Après une phase de constitution de collections de conservation, le CTLes évolue aujourd’hui vers un rôle de gestion coopérative des collections. Depuis mars 2014, le CTLes est doté de nouveaux statuts qui font de lui un opérateur national de la conservation partagée et de la fourniture de documents. Le décret du 10 mars 2014 a élargi le périmètre de ces missions devenues désormais nationales et en a fixé deux axes majeurs : la conservation partagée et le PEB.
Aujourd’hui, les activités du CTLes s’articulent autour des plans de conservation partagée (PCP). Les projets à venir concernent la finalisation du PCMED (médecine), l’élargissement du PCP Arts du spectacle avec l’intégration du SCD de Lille 3, l’essor des PCP dans le cadre de CollEx1, l’élargissement du périmètre d’intervention du CTLes à des organismes de recherche.
Pour mener à bien ces activités, des outils de travail collaboratif seront proposés. Le CTLes travaille en outre à l’élaboration d’une charte documentaire tenant compte des avis des bibliothèques partenaires et au passage d’un stockage figé à un stockage dynamique des collections.
Sur le CTLes, lire sur Insula :
Anne Morenvillé, « Compte rendu d’une journée d’échanges entre le SCD de l’université Lille 3 et le CTLes », Insula [En ligne], mis en ligne le 2 juin 2014. URL : <https://insula.univ-lille3.fr/2014/06/journee-scd-lille-3-ctles>. Consulté le 15 septembre 2014
L’intervention de Fabien Plazannet, Chef du Département des bibliothèques au Service du Livre et de la Lecture du Ministère de la Culture et de la Communication a souligné le changement de modèle auquel sont aujourd’hui confrontées les collections patrimoniales.
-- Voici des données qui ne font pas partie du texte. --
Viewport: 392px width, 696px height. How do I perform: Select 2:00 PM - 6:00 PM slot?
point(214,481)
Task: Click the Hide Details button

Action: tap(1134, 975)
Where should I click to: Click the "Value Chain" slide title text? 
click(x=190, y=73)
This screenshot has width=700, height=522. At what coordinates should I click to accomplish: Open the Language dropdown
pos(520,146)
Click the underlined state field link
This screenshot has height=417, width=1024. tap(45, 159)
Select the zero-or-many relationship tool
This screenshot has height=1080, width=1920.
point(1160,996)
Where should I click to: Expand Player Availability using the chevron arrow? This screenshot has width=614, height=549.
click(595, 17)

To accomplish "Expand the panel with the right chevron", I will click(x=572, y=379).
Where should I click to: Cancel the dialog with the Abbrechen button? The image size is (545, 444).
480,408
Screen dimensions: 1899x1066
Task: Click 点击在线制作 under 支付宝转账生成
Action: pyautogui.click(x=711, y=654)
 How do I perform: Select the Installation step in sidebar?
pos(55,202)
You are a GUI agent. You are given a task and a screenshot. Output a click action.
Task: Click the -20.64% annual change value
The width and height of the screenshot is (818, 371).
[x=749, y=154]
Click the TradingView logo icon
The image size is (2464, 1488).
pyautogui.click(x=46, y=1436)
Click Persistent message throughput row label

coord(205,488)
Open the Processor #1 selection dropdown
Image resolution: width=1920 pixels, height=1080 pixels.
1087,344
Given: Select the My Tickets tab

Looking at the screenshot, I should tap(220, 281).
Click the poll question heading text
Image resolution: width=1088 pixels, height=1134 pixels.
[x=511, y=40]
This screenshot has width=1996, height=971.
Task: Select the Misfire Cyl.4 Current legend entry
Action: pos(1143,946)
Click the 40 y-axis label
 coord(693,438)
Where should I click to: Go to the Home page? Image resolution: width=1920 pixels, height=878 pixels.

L’évolution du cadre légal a fait de la notion de patrimoine en bibliothèque une notion plus construite qui implique de réfléchir davantage à la patrimonialisation des collections. Elle correspond en effet à un patrimoine choisi par un établissement, en fonction de sa politique documentaire.
Des exemples de travail en réseau à l’échelle plus locale ont ensuite été présentés : la problématique des données de la recherche à l’Université Lille 1 et la question du regroupement des collections à Paris Saclay.
Ces journées se sont achevées par une visite de la Bibliothèque interuniversitaire de la Sorbonne (BIS).
Crédits iconographiques
Photographie des journées CTLes à la BULAC par Françoise Danel ; photographie de la BIS par Françoise Tayara.
- CollEx : Collections d’excellence : infrastructure documentaire de recherche initiée par le Ministère de l’enseignement supérieur et de la recherche [↩]
Lire aussi sur Insula :
Anne Morenvillé, « Quelles collections pour quelles bibliothèques ? Accessibilité, valorisation et conservation », Insula [En ligne], ISSN 2427-8297, mis en ligne le 15 septembre 2014. URL : <https://insula.univ-lille.fr/2014/09/15/quelles-collections-pour-quelles-bibliotheques-accessibilite-valorisation-et-conservation/>. Consulté le 21 November 2024.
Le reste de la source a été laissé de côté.